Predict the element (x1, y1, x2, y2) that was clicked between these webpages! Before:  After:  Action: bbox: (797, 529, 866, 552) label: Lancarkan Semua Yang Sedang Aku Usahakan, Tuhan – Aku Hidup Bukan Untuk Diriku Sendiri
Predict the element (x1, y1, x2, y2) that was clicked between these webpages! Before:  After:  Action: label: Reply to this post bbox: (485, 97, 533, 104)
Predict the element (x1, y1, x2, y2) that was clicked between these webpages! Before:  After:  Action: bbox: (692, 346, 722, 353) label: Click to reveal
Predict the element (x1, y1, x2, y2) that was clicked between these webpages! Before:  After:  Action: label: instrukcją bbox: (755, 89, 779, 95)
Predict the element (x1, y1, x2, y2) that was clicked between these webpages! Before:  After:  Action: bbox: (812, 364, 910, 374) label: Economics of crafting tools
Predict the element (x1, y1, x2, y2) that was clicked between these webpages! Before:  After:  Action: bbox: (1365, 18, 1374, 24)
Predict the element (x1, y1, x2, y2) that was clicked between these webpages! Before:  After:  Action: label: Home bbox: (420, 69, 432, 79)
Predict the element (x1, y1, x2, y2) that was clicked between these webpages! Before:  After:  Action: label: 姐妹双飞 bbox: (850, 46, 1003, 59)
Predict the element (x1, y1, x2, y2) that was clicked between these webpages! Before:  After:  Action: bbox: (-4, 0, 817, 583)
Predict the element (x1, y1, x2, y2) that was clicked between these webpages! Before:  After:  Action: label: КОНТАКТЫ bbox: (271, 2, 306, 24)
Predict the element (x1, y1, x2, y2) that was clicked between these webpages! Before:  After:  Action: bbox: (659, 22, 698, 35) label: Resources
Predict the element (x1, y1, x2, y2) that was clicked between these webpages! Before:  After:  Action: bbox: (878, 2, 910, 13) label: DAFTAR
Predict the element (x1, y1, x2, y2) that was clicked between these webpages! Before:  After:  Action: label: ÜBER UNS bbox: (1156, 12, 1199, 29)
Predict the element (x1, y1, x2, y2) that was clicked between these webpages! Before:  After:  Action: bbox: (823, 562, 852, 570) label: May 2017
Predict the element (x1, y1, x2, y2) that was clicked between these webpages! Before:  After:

==========

## Instructions for the task
Copy the data exactly, starting with the line that contains "label: May 2017" and continuing through the end of the data, both ends included.

## Task solution
Predict the element (x1, y1, x2, y2) that was clicked between these webpages! Before:  After:  Action: bbox: (823, 562, 852, 570) label: May 2017
Predict the element (x1, y1, x2, y2) that was clicked between these webpages! Before:  After:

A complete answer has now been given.